Curitiba - O presidente do Tribunal Regional Federal da 4Região (TRF4), desembargador federal Vilson Darós, suspendeu a liminar que estendia a vacinação contra a gripe A (H1N1) a toda população no Paraná. Com isso, somente serão vacinadas as pessoas contempladas pelo calendário de vacinação estabelecido pelo Ministério da Saúde.
Os argumentos para a suspensão da liminar seguem a linha das justificativas utilizadas pelo Ministério da Saúde (MS), que adquiriu um número fixo de doses, antevisto para atender a população presente no calendário em vigor.
No texto da cassação da liminar, o magistrado considera que a massificação das vacinas no Paraná pode causar dano à ordem pública, uma vez que os documentos anexados no recurso da União, comprovam que há insuficiência de doses nas prateleiras do MS.
Segundo a assessoria do Ministério Público Federal (MPF), em Curitiba, o órgão que deverá decidir pela apresentação, ou não, de recurso, ante a suspensão da liminar, é a Procuradoria Regional da República da 4 Região (PRR4), com sede em Porto Alegre (RS). Em contato com o órgão, a assessoria informou que ainda não recebeu o processo, e dentro de um ou dois dias deve se manifestar sobre a possibilidade de recurso.

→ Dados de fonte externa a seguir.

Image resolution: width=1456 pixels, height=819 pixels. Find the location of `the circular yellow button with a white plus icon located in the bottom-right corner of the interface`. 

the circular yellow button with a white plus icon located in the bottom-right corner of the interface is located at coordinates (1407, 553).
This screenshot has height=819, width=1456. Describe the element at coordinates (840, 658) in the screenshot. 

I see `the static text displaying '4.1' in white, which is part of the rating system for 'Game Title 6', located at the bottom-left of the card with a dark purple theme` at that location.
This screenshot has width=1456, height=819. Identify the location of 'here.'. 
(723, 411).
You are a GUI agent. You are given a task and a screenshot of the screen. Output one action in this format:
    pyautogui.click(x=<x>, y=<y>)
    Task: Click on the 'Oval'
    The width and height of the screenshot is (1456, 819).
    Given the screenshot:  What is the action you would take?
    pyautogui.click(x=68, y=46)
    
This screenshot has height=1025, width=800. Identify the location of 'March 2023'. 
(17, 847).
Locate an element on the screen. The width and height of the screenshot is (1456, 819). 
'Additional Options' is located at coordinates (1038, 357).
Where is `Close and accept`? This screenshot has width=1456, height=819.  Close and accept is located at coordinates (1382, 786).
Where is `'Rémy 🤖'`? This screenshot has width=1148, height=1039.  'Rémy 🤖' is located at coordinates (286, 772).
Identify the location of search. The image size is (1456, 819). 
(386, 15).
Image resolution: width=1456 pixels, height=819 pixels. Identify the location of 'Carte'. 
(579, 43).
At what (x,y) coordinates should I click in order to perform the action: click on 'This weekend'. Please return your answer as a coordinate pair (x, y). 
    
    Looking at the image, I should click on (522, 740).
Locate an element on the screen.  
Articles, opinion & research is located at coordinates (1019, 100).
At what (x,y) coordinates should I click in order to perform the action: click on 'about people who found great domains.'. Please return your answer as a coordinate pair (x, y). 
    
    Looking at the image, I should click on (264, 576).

O secretário de Estado da Saúde, Carlos Moreira Júnior, não se mostrou surpreso com a queda da liminar. Ele afirmou que estender a vacina no Estado ainda faz parte de seus planos. Moreira fala que irá manter o pleito junto ao secretário de vigilância e saúde do MS, para arrecadar as doses sobressalentes previstas no término da campanha nacional. Dia 15 de maio, segundo o secretário, será o dia ''D'' para certificar se haverá ou não doses extras para o Paraná.
Relatório sobre a adesão da população à campanha nacional de vacinação, divulgado ontem, destaca que o Paraná vem mantendo a posição do Estado que mais vacinou contra a gripe A desde o início da campanha de imunização. Cerca de 3,3 milhões de pessoas já foram vacinadas, o que corresponde a uma cobertura de 66%. O Estado já ultrapassou a meta fixada pelo Ministério da Saúde na vacinação dos profissionais da área de saúde, da população indígena, das crianças de seis meses a dois anos e de doentes crônicos.
O último boletim divulgado pela Secretaria de Estado da Saúde (Sesa), dia 27 de abril, mostra que neste ano houve 951 casos confirmados da doença e 10 mortes. Conforme relatório da secretaria, foram registrados no ano passado mortes em grupos que não estão contemplados pelo calendário de vacinação do MS.
Para o promotor de Justiça na área da saúde, Marco Antonio Teixeira, a exclusão de determinadas faixas etárias no calendário de vacinação em vigor faz surgir um novo grupo de risco. ''A alegação para estender as vacinas em todo o Estado é fatídica. Não há como igualar parâmetros entre os Estados. O Paraná mostrou maior suscetibilidade ao contágio da gripe A'', finaliza.